On the Info tab and the ouput of the banner show command, the PacketShaper is displaying the following error message:

Service point connection failure. Cannot connect to remote service point.

Resolution

 

This is a known issue, for which there are two solutions.

SOLUTION A

The URL categorization feature has the following deployment requirements:

  • The PacketShaper must have Internet access to connect to the WebPulse service.
  • A DNS server must be configured on the PacketShaper.
  • The PacketShaper hardware must have a valid support contract, although there is a 30-day grace period. 
  • If you want to secure access to the outside interface, do not use the secure option because the URL category feature requires access to a number of outside web servers. Instead, use the list security option and add the IP addresses of the following servers to the exception list:
    • WebPulse service points (Use the "setup urlcategory show service" CLI command to see the IP addresses of the servers; add one or two fastest servers.)
    • Category map update server (sitereview.bluecoat.com)
    • Support update server (updates.bluecoat.com)
    • Heartbeat server (hb.bluecoat.com)

Note: To find the IP address associated with each of these servers, use the nslookup command (such as the "dns lookup" CLI command).
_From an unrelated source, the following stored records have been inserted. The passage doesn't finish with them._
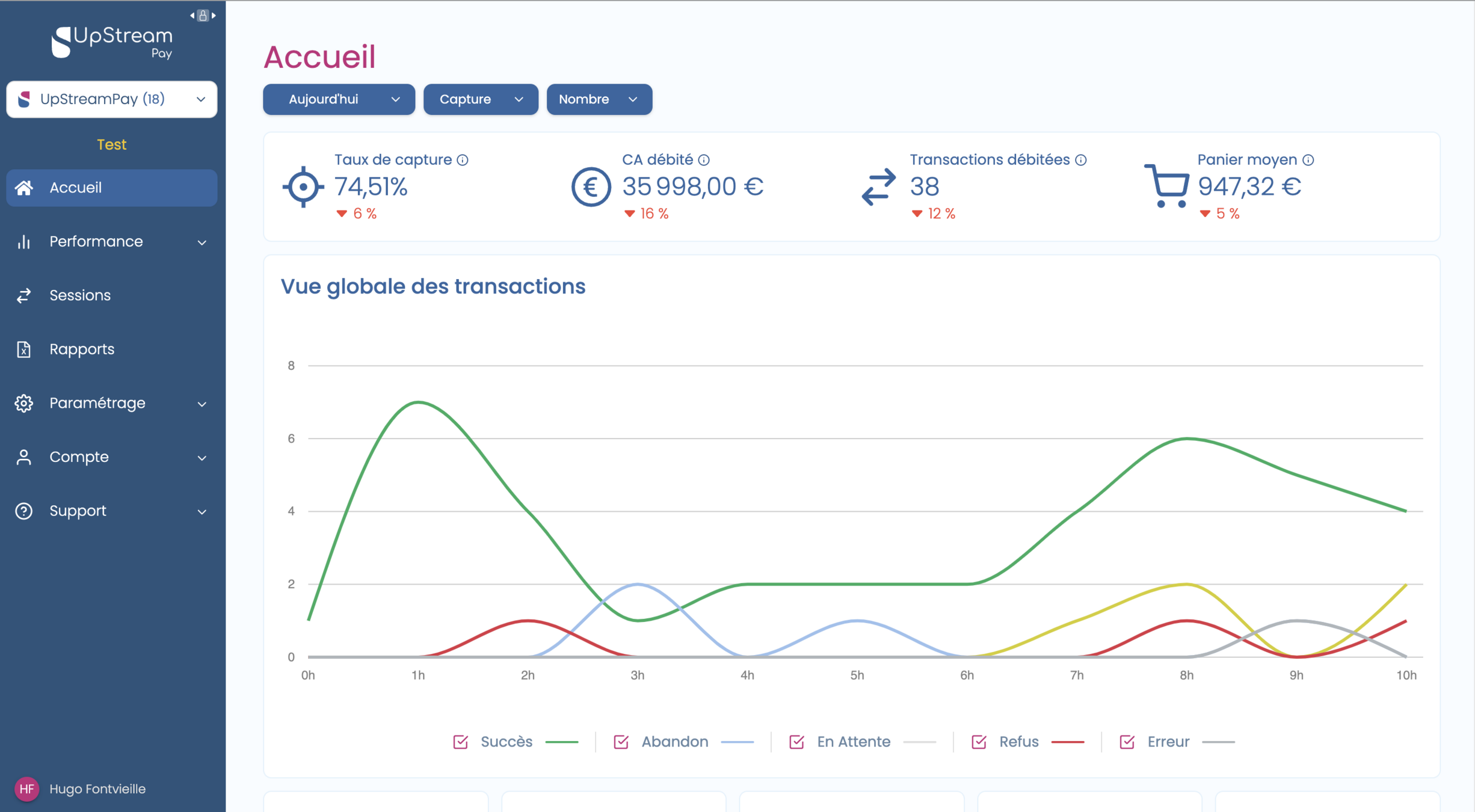The width and height of the screenshot is (1475, 812).
Task: Disable the Refus series checkbox
Action: point(979,742)
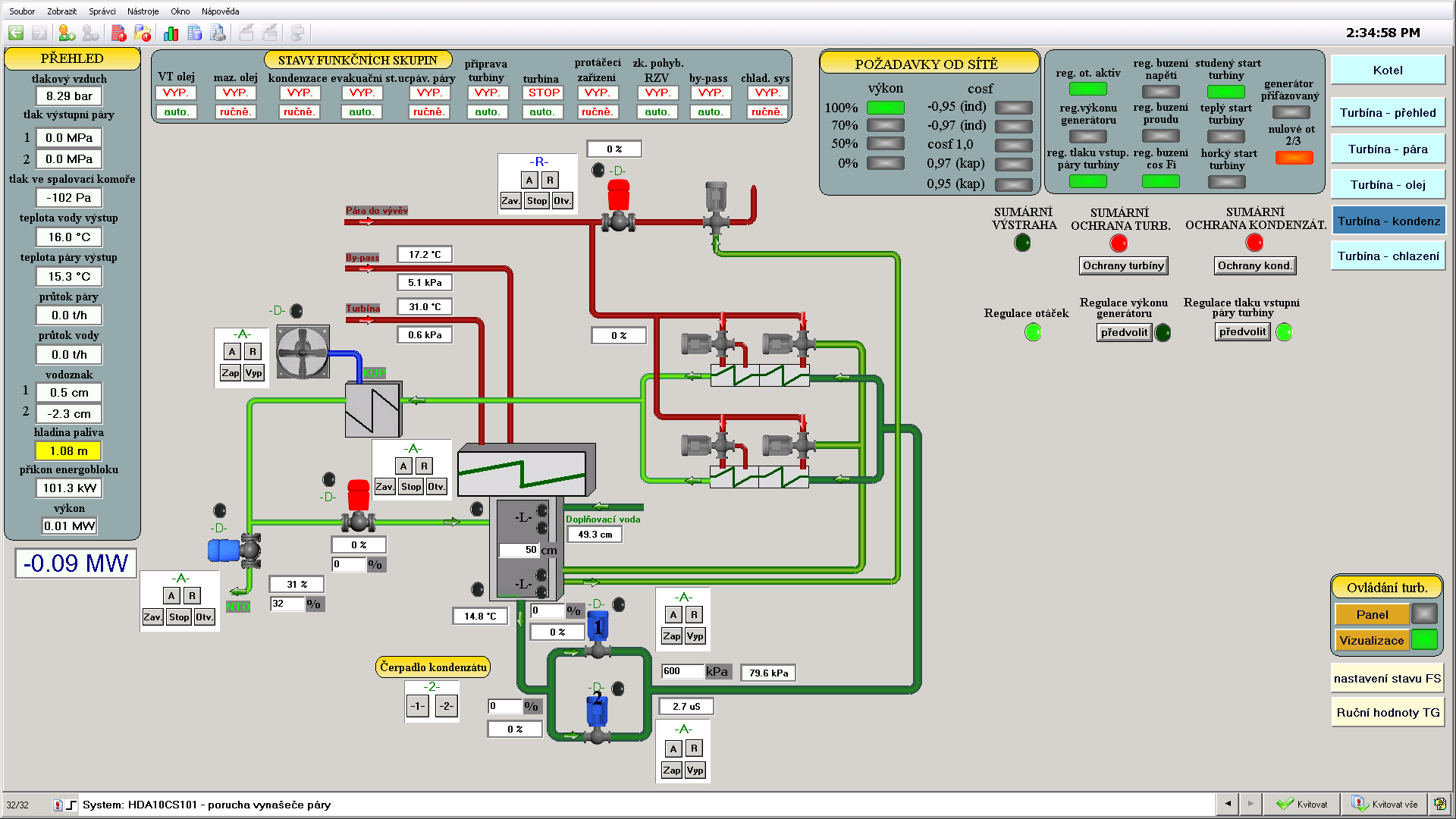Viewport: 1456px width, 819px height.
Task: Click the previous alarm message arrow
Action: (1227, 804)
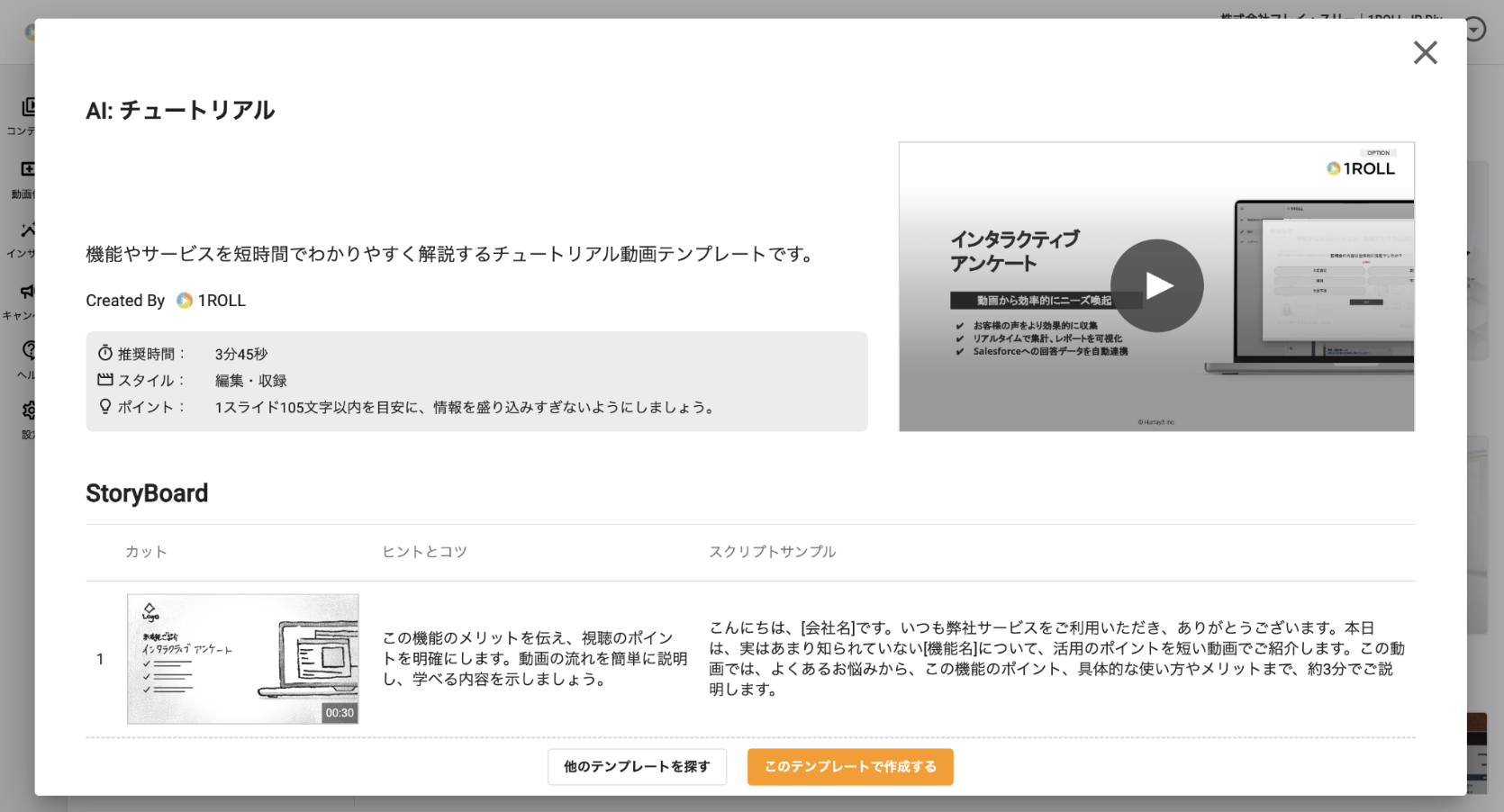Open the cut 1 storyboard thumbnail
The width and height of the screenshot is (1504, 812).
[242, 658]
The URL categorization feature has the following limitations:

  • Because the PacketShaper gives higher priority to flow delivery than to classification, it will never hold up flows to wait for a response from WebPulse. Therefore, the first few packets of a flow may get classified into a web or default class until WebPulse sends the URL category to the PacketShaper.
  • Packet processing takes precedence over URL categorization. If the PacketShaper is under load, category requests may get queued, and some requests may be dropped.
  • Behavior for asymmetrically applied redirect policies is non-deterministic for URL category-based classes since URL categorization is done out of path. Therefore, when applying never-admit policies with the redirect option, be sure to apply the policy to the category classes in both directions (Inbound and Outbound).

SOLUTION B

If everything mentioned above seems to be ok, then use the following method:

  1. Reboot the unit.
  2. If the issue still persists, get a packet trace. Copy and paste the following commands in the PacketShaper CLI:

 

sys e set all default

sys e clear all

packet remove all

packet add class:/Inbound/localhost

packet add class:/Outbound/localhost

packet on

set url webpulse off

set url off

set url on

set url webpulse on

set urlcat map-download

packet off

sys e d

The packetcapture commands will create a .DMP file under the 9.258/pktlog directory (or the 9.1026/PKTLOG/ directory for image versions 8.6.x and above). Download this file to your desktop using  the PacketShaper File Browser. Also copy the output of the last command (sys e d) and paste in a text file. Then upload these files to your case.